Having a single building information model allows all stakeholders to have the most updated information about the existing conditions, and this also helps designers to model more accurately any new proposed work. Moreover, if certain materials or elements will be similar to the ones used in the existing building, these are carried over into the model as well as elevation information, site topography and geographical location, among others. If a separate model is created, we would loose the previous information, and we might not accurately represent existing conditions, so we could end up with a model that overlaps or that does not match with the existing building(s).
What sort of complexities are introduced when you construct a building complex in phases?
- What happens at the interfaces between the buildings as the phases advance?
- How can you plan and prepare for these complexities as you create your initial building model?
What are the principal advantages of using a single building information model of the existing conditions as the foundation for modeling several proposed design alternatives for a portion of the building?
- Why not create a separate model for each of the design alternatives?
In your project, which features of the proposed design did you choose to model as design alternatives?
- Why did you choose these building features?
- And what were the biggest challenges in modeling them as the design alternatives?
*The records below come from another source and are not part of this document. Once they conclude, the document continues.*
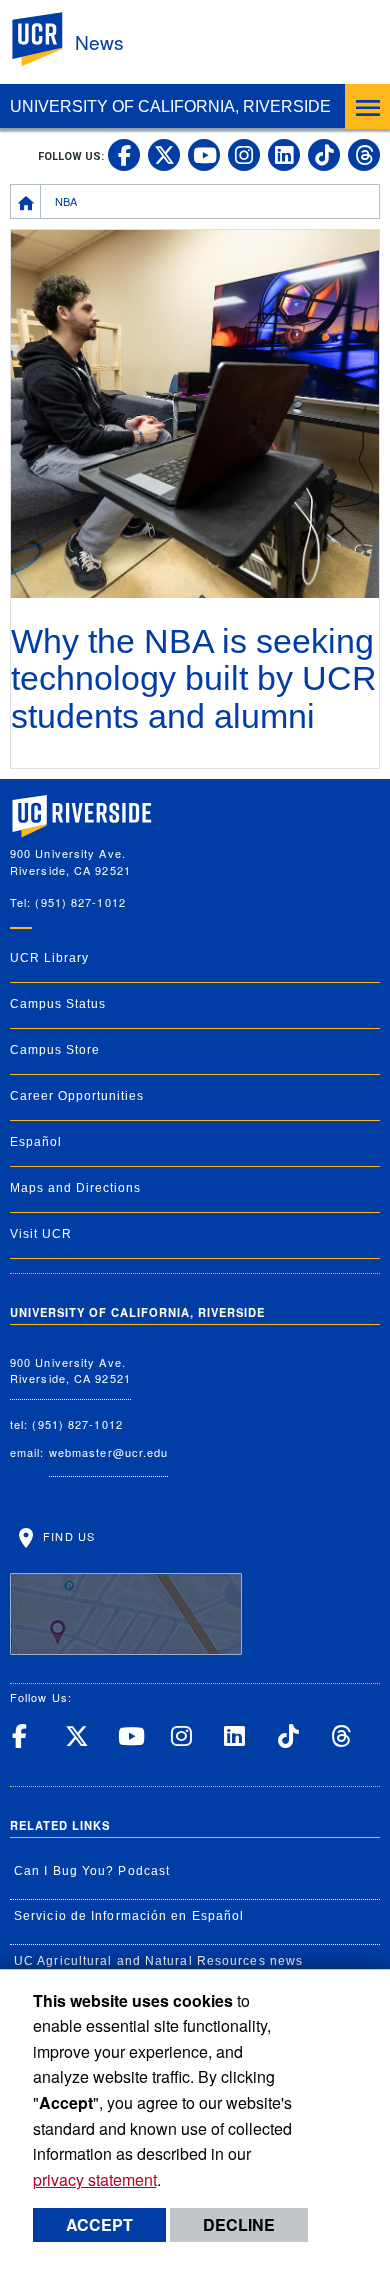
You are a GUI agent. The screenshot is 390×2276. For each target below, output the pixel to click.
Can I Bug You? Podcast (92, 1871)
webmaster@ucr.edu (109, 1452)
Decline (239, 2224)
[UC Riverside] (49, 39)
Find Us (67, 1536)
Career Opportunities (77, 1096)
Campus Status (58, 1004)
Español (36, 1142)
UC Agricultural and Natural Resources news (158, 1961)
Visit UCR (41, 1234)
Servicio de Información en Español (129, 1916)
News (99, 41)
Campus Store (55, 1050)
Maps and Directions (75, 1188)
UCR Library (49, 958)
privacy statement (95, 2179)
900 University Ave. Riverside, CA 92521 (70, 1370)
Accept (99, 2224)
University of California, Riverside (170, 106)
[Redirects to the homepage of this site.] (26, 201)
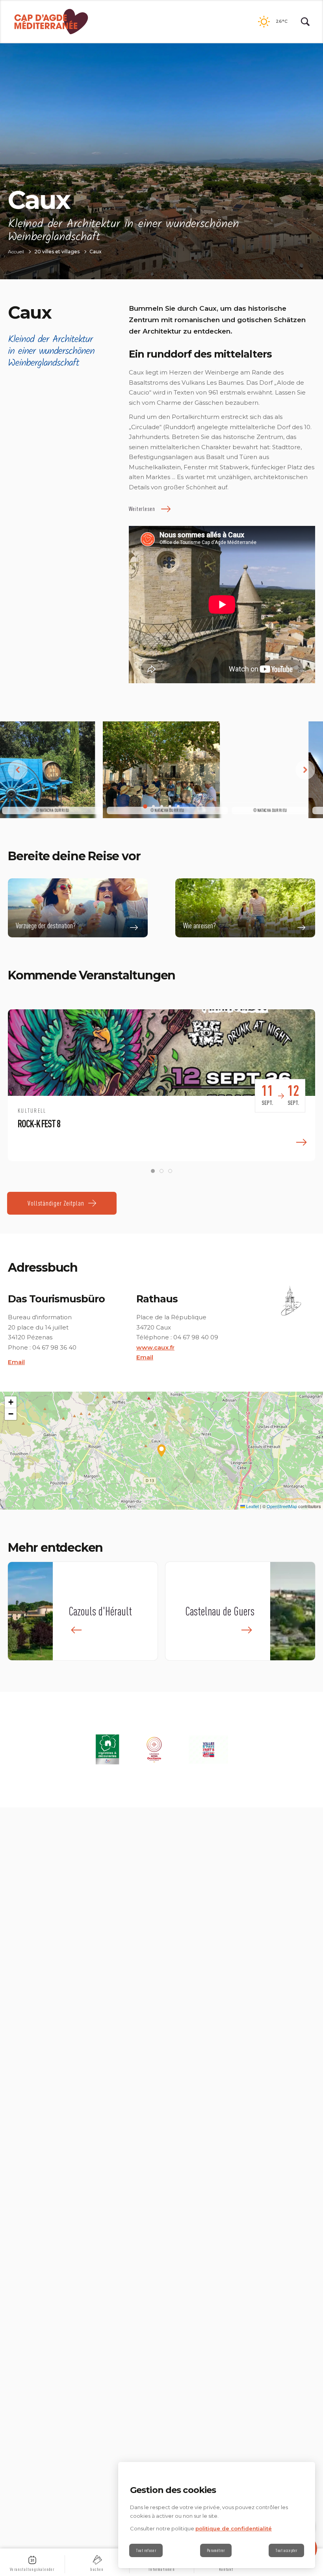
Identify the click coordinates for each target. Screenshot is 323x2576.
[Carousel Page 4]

I chose two features: to change two glass walls in the model section called "La Playa" which is the outdoor dining area for the cafeteria, and to add walls to divide meeting areas on the third floor. I chose these elements because they were easy to replace or to remove in any decision the client makes. However, the main challenge I encountered was to align the glass walls that divide the meeting areas with the main curtain wall at the front of the building, and since the new building has an "odd" shape, it was hard to align everything in that section.